|00:44.83 S 90:18.49 W|
Wednesday, March 17, 2010.
Here are a couple of more shots of Puerto Ayora.
This sea lion has it made! It lies around the fresh fish market and feasts on the leftovers as the fisherman process their daily catches. Then it snoozes all afternoon. This is one of the few occasions when we saw it awake and active.
Dave captured this lovely sunset over the anchorage. It looks so tranquil. However, we have seldom found such a rolly spot in which to anchor. One big advantage is that you don't need to use your dinghy at all. You just whistle down or call a water taxi to take you ashore!
Last Sunday we had a lovely lunch at Angermeyer Point. We then walked a LONG way over uneven lava rocks to what we thought was a beach, but turned out to be a grotto, Las Grietas, where the water was fresh and cool. It was a short but very impressive swim. Local daredevils spent the afternoon jumping off the cliffs.
A couple of corrections from former blogs as well. Those were not BATS which were clicking at nights on the passage from the Perlas. They were actually Swallow-tailed Gulls. They are nocturnal. No wonder the reflected bioluminescence made them look like glow in the dark butterflies! Also, the little lizard with the red throat is a Lava Lizard. Only the females have the red throat. The males are larger and plainer- an anomoly in the animal world, I believe. The baby bird in the last entry is a Galapagos Magpie.

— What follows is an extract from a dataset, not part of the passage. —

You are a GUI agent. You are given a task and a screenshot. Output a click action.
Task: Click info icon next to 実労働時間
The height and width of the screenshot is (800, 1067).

On Tuesday Night there was a harem-themed surprise party to celebrate Jeremy (from CHSALONINA) 's 50th birthday. Disguising himself as Neptune was the limit of Dave's dress-up tolerance and he was NOT going to dress up as a harem girl. Accordingly, we didn't go to the dinner on Kiosk Street, even though we had paid for it. Accordingly, we were the only couple from the two cruises who had a good night's sleep. Apparently, our travel agent in the United Kingdom (UTRAVEL) did not pay our fees 60 days before the cruise and, in fact, no money had come through by sailing time. Dave and the other skippers spent MANY tense hours at the local tour office until it was finally agreed that we would pay the cost again and when the fees came through the charges would be refunded from the credit cards (thus incurring additional transaction fees). Then we learned that the Port Captain was not allowing us to leave the port as the restaurant from the night before was claiming $500.00 had not been paid toward the dinner. Eventually it was down to about $180.00 and the fees were paid and we FINALLY set off many hours late for our cruise aboard the CORAL I.
It had looked such a small unimpressive boat in the harbour, but, after an hour long coach ride, followed by a small ferry crossing and another short bus trip, we finally reached our dietination. Our rooms were lovely and spacious. The saloon was lovely (with air conditioning!), the dining room attractive, the meals GREAT and the service impeccable. We are all so glad we went!
To try to salvage the first day, we sailed to our intended anchorage for the night,Dragon Hill on Isla Santa Cruz. There we went ashore to look for Land Iguanas. There are two kinds of iguanas in the Galapagos, Land and Marine Iguanas. They share the same DNA but have developed in totally different ways. The terrestrial type is golden brown with a thick, rounded tail. They live off the island vegetation and burrow under the ground. They are also very large. Marine Iguanas look like they could play the orcs in Lord of the Rings. They live on the black lava and blend in so well with their dark colouration, you almost step on them, even when there are literally hundreds of them lying on top of and beside each other. Their body temperature is quite low in the mornings, but, as they heat up, they finally start moving and then they ALL head for the sea. They eat only green algae and can dive to 30 metres for it and can stay down up to an hour. When they surface, they can expel excess salt from their bodies by sneezing it out. Unfortunately, it was raining so hard that first day we could not get a good photo of the land iguanas, who were mostly in their burrows trying to keep out of the rain.